▶ _Problem to work on_: Every line below containing the word "computer" should be found and copied.

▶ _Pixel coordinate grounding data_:
━━━━━━

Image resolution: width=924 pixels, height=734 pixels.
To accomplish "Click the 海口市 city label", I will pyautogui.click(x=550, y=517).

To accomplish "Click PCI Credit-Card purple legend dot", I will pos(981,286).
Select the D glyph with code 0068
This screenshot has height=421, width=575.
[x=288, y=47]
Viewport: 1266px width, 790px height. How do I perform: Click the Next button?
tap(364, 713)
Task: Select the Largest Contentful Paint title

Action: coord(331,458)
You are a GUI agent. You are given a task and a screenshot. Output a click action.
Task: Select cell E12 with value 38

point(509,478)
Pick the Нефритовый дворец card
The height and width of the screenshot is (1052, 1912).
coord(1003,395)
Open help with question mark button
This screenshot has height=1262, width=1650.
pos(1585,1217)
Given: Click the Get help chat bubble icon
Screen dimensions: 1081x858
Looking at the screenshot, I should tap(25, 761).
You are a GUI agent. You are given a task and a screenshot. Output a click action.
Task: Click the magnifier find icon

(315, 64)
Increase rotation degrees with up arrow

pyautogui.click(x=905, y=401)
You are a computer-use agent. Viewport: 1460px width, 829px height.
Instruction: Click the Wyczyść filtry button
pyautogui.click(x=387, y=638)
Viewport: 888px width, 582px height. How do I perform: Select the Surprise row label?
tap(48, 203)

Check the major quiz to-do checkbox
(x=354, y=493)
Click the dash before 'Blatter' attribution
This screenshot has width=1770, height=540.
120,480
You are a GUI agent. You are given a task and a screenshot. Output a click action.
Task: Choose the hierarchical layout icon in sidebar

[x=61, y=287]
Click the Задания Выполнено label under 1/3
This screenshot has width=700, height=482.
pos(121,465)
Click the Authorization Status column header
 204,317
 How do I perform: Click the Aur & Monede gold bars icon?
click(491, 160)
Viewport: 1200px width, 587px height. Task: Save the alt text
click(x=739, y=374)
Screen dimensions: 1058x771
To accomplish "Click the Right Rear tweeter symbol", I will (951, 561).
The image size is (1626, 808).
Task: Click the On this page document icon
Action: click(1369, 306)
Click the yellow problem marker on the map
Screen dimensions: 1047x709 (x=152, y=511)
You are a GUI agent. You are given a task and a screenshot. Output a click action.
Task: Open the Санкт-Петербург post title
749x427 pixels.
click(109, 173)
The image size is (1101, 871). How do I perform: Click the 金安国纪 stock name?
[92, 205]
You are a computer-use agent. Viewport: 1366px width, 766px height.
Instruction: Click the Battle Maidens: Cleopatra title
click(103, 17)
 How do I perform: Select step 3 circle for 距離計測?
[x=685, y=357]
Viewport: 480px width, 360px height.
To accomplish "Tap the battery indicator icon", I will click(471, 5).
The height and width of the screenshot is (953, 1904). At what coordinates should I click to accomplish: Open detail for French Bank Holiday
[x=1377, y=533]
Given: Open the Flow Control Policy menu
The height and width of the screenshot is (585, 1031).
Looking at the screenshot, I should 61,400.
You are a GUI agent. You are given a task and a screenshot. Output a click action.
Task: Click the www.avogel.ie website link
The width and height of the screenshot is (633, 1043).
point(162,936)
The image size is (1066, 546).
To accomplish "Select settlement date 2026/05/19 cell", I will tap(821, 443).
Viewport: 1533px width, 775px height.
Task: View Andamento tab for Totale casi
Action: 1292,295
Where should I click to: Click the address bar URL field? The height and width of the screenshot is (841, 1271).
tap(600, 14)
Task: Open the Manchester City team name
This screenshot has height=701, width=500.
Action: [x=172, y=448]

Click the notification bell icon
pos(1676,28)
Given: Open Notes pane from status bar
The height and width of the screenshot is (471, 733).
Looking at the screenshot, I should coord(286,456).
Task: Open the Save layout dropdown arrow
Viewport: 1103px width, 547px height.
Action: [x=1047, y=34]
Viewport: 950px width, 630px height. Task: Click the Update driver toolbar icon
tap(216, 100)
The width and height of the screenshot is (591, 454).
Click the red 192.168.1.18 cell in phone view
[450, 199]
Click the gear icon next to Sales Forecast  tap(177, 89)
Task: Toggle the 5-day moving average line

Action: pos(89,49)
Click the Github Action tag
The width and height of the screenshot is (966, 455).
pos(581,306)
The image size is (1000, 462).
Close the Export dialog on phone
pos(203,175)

━━━━━━

▶ _Response area_:
You are a computer-use agent. Viewport: 1460px width, 829px height.
You are a computer-use agent. Viewport: 1366px width, 766px height.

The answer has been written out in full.